Gdzie zatem lezy ta deklarowana różnica w mocy????...w KABLACH!
Łatwo to przeoczyć, ale WARN 25 ma ciensze kable AWG 8 a WARN 30 ma AWG 6. (tutaj numeracja jest na odwrót, niz nagazuje logika. Niższy numer=większa średnica przewodnika=wieksza powierzchnia przekroju=niższa REZYSTANCJA!).
Ponizej prosta tabel obrazujaca efekt cieńszych kabli.
Z danych WARNa wynika, że kabli jest ok 3m.
Przyjąłem dla uproszenia dość duży wysiłek wyciagarki i pobór pradu na poziomie 100 amperów.
Jak łatwo zauważyć, na wyciagarce będzie spadek o ok 0.4V do 0.6V.
Niby niewiele, ale pamiętajmy jaka jest róóznica pomiędzy napięciam ładowania alternatora o wyładowanym akumulatorem?

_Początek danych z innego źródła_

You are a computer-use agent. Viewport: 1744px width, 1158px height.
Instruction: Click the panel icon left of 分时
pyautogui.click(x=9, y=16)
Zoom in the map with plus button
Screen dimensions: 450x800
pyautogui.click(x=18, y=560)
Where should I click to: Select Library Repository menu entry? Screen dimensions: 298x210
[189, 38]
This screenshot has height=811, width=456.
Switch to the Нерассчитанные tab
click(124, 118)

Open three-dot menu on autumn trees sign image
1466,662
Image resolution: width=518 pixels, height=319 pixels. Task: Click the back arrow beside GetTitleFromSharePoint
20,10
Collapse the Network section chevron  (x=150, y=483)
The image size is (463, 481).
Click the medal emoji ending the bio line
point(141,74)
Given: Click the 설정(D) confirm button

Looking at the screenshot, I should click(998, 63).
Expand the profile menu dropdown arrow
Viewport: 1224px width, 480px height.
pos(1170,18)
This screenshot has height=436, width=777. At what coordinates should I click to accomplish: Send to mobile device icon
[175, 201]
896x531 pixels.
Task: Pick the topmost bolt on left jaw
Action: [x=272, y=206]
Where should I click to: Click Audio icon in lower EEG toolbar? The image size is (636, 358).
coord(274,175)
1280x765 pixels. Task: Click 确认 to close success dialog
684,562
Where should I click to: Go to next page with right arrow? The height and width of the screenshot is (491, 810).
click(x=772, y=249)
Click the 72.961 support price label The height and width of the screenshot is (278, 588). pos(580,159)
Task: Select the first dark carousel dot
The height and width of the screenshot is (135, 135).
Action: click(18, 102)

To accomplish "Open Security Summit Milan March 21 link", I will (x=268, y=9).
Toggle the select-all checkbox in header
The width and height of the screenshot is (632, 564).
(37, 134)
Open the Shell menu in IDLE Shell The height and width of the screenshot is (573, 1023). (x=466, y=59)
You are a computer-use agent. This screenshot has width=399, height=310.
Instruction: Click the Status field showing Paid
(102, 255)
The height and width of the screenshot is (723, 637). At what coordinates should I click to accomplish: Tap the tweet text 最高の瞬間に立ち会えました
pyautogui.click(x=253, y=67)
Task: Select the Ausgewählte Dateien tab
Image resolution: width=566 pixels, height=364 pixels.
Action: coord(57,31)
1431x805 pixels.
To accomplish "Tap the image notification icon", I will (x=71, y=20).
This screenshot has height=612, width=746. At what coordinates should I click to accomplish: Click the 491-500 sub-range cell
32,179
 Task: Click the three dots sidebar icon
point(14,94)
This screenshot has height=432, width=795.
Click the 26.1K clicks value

Zaledwie ok 2-3V.
Wiekszy spadek napięcia powoduje, że wytraca jest na kablach wcale niemała moc, od 40-60 WATT!...czyli kable całkiem sporo się nagrzewają. Dodajmy do tego spadki na rezystacji styków, niby małe, ale dla 100 amperów urastaja do kolejnych dziesiątych czesci wolta.
Mozliwe, ze styki sa lekko podrdzewiałe i mamy kolejne dziesiąte czesci wolta. Efekt jest taki, że moze wytracić nawet 100 WATT zanim prad dotrze do wyciagarki....
100WATT to tyle co 3 żarówki świateł mijania w quadzie!
Trochę bez sensu WARN zaoszczędził na kablach...
Generalnie AWG 8, jakie stosuje w wyciagarkach serii 25 to standardowa dedykacja dla maksymalnie 55 amerów, a tytaj mamy zwykle prad powyżej tej wartości.
Kable więc ograniczają potencjał tej wyciagarki....
Moja rada - kupic grubsze kable i końcówki do nich i kupowac WARNA 25!